WHAT YOU WILL DO:
Pick out every line of the material below that contains the string "chart", and copy each of those lines in full. Treat uppercase and lowercase letters as different.

^^^^

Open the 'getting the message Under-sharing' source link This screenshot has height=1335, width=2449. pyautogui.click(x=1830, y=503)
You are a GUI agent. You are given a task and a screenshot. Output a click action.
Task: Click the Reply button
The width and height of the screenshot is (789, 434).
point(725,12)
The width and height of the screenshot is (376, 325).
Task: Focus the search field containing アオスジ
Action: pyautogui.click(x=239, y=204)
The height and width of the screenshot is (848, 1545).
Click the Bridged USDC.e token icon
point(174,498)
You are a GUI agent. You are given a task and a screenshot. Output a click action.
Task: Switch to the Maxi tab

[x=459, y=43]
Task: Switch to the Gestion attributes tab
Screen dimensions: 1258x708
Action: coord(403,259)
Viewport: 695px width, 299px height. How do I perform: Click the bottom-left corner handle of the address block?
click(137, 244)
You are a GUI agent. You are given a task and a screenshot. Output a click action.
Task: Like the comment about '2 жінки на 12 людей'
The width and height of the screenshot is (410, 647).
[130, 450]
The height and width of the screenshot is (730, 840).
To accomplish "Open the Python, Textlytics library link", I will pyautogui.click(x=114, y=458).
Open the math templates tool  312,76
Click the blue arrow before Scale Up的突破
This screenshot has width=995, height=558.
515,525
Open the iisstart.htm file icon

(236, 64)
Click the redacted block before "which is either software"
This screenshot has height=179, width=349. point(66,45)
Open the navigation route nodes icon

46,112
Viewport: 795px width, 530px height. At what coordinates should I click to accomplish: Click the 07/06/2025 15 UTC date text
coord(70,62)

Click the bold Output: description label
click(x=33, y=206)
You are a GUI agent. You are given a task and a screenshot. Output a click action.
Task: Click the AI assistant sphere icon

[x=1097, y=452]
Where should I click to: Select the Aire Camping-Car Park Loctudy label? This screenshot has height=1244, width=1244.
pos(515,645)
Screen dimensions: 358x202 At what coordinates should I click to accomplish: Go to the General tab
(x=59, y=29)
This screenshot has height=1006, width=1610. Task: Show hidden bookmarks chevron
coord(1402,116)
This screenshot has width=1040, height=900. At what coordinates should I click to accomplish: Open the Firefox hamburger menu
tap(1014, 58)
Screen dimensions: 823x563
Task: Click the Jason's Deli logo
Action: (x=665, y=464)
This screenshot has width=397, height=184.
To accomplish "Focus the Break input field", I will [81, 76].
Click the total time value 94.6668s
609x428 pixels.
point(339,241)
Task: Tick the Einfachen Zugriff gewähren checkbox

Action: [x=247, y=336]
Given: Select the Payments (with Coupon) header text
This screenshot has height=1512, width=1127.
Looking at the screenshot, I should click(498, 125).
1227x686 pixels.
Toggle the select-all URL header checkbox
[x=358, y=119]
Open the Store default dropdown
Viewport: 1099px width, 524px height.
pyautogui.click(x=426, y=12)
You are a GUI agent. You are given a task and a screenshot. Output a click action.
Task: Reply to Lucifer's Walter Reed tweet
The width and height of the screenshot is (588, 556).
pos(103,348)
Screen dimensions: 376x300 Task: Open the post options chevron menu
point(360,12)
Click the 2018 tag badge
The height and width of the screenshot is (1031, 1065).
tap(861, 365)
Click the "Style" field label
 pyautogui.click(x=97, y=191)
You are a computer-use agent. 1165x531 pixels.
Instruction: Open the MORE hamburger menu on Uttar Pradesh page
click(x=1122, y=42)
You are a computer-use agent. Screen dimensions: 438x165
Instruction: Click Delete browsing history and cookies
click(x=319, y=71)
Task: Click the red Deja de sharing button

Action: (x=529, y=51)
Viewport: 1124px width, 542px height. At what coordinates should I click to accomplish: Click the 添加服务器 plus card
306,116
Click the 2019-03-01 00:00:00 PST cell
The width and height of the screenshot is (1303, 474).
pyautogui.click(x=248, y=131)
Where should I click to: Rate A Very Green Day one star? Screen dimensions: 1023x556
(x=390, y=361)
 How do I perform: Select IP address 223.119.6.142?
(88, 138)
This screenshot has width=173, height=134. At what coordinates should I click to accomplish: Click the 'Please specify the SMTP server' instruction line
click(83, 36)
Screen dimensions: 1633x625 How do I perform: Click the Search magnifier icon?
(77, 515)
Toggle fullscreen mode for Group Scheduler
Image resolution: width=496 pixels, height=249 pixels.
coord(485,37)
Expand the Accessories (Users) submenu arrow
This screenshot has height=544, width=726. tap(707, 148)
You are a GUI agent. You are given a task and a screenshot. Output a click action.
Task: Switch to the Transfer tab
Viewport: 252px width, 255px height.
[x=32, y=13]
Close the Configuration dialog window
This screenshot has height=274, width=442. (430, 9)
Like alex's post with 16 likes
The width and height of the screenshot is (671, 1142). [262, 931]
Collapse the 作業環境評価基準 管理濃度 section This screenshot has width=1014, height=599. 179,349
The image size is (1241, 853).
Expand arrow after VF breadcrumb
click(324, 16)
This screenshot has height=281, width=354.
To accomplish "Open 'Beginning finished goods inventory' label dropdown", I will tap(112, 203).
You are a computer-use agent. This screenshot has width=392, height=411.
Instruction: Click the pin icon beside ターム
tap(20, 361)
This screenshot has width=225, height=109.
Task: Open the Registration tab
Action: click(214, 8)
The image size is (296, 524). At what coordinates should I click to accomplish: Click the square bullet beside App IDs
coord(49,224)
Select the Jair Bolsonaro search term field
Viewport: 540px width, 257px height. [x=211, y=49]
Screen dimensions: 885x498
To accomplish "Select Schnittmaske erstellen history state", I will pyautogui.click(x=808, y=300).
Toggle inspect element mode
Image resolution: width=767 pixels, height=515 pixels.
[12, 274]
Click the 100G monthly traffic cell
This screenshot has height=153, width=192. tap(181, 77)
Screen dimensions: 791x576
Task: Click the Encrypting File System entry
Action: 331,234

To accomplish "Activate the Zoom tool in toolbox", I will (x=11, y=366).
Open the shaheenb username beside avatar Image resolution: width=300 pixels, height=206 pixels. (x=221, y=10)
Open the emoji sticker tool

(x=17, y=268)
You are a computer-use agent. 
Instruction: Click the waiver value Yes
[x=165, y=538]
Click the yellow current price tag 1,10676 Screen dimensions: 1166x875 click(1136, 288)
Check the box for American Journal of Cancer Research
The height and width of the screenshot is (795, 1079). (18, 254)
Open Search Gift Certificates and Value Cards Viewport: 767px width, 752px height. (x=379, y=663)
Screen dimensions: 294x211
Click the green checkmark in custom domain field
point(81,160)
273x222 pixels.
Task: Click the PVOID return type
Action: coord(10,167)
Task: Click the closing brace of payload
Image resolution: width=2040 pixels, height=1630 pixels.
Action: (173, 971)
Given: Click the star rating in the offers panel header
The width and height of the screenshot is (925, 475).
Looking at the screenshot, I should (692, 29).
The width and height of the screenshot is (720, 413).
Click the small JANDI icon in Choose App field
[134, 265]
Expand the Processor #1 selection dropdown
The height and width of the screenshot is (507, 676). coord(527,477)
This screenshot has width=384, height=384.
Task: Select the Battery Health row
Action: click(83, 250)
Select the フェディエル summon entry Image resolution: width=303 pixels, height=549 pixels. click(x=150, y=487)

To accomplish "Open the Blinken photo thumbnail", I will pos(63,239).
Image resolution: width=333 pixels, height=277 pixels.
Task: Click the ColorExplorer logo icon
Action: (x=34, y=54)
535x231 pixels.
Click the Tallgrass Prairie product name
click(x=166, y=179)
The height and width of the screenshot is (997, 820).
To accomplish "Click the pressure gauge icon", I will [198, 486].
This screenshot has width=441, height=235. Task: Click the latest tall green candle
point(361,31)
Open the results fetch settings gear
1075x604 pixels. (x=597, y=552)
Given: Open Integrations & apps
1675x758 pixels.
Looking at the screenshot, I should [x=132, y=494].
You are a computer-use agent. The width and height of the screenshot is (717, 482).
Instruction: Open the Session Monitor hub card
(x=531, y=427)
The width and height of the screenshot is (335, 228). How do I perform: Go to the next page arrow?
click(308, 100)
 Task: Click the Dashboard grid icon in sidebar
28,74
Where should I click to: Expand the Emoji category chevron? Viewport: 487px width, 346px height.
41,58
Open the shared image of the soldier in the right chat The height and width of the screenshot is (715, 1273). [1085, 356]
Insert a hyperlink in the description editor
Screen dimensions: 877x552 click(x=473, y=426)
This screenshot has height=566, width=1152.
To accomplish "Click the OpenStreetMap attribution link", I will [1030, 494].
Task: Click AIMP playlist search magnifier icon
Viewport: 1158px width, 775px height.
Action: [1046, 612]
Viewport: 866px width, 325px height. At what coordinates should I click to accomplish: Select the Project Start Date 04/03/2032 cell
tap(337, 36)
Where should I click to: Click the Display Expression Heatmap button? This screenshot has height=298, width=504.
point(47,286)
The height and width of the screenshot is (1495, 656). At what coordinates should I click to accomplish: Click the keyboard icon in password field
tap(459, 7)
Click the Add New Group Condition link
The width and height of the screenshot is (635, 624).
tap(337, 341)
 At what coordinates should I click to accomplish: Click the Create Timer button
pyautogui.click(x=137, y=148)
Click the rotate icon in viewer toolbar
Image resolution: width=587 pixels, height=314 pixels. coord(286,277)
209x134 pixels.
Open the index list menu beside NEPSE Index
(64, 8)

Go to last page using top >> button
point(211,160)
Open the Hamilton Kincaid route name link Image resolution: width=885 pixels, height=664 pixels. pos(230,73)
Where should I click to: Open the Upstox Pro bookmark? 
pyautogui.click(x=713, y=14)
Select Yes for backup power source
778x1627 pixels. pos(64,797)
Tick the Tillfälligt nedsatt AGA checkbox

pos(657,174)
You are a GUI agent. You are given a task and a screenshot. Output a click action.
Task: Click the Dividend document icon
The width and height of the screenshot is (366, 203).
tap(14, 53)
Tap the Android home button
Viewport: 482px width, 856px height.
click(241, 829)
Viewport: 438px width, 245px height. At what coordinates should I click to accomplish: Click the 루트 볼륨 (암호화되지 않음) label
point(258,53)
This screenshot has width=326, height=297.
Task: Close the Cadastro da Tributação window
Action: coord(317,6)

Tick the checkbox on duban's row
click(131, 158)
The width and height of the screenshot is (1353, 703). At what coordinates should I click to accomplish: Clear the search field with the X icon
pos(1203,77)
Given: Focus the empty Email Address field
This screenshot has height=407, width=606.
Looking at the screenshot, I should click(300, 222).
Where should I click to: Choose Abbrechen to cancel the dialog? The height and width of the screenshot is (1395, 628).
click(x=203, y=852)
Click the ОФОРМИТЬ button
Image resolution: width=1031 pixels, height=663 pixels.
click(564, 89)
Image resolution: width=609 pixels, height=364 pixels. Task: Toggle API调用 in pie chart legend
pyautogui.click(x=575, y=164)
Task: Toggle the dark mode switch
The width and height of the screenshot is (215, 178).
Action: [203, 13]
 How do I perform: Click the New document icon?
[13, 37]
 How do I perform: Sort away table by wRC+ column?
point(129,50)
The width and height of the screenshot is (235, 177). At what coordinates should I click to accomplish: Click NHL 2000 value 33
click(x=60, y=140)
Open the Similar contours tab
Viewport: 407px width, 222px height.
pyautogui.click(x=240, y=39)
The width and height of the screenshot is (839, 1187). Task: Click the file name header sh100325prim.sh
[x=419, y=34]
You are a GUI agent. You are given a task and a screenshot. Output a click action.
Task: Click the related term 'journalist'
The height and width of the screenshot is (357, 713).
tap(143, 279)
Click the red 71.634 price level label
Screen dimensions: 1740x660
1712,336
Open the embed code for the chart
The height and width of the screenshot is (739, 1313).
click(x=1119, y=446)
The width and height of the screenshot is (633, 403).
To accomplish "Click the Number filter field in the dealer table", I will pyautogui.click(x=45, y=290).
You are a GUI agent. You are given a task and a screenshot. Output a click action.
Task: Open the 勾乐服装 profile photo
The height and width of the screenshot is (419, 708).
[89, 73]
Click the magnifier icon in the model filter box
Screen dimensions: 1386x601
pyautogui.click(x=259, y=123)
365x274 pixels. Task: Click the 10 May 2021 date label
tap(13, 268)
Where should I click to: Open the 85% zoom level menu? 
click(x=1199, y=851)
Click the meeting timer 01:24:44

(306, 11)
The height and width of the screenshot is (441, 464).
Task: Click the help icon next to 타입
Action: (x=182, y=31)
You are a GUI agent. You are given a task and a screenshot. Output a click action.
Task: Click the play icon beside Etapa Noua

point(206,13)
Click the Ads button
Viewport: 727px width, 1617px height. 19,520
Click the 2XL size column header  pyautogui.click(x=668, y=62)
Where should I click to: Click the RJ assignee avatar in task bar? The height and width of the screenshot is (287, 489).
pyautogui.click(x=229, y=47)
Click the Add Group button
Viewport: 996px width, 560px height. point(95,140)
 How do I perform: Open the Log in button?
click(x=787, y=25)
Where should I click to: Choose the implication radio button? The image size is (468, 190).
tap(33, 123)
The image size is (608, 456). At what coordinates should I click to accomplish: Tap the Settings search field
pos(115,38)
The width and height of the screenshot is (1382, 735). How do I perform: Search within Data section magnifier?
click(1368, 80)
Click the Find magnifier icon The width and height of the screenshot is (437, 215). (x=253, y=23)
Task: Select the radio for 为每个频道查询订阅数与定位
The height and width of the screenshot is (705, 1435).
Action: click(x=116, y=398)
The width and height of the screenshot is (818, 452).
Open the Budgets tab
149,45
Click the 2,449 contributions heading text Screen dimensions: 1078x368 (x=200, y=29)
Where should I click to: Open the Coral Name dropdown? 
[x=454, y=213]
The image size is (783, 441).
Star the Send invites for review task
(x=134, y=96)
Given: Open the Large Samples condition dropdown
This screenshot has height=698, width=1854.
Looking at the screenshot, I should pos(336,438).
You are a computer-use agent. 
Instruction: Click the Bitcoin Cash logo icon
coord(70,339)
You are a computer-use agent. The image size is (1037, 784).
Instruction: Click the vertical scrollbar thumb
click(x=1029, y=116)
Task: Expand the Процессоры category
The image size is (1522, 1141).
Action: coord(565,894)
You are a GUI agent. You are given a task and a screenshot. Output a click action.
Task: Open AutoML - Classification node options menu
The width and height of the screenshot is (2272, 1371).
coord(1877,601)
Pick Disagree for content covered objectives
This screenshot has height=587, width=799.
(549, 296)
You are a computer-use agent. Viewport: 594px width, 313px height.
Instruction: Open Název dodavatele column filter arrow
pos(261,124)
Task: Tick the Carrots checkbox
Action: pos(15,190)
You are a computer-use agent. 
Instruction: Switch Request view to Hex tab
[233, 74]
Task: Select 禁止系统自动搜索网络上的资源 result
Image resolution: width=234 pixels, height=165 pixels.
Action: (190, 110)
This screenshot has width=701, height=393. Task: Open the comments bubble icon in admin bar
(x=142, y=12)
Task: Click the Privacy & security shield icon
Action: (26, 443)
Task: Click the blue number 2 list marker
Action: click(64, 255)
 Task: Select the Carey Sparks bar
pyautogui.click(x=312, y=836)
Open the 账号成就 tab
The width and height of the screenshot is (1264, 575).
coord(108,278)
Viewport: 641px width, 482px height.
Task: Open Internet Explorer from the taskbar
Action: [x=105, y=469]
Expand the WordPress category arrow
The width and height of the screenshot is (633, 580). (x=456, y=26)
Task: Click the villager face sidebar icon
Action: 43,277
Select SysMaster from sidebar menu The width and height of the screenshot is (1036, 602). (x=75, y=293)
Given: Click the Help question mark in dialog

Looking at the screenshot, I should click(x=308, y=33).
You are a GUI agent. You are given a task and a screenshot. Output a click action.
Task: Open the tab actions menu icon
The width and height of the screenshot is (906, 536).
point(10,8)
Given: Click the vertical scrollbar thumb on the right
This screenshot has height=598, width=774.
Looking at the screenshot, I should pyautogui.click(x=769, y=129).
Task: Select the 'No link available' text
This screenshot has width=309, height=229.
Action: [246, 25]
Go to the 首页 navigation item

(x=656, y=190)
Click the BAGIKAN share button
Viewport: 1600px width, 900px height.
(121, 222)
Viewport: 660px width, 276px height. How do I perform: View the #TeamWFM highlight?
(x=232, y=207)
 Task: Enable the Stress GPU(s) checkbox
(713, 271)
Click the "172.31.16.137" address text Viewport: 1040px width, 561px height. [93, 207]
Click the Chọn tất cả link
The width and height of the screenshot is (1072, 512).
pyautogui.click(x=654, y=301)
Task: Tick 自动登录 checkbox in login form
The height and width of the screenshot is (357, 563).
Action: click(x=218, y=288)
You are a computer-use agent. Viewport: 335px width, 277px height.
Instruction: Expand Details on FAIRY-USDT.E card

^^^^

CORRECT RESPONSE:
Image resolution: width=609 pixels, height=364 pixels. Task: Toggle API调用 in pie chart legend
Open the embed code for the chart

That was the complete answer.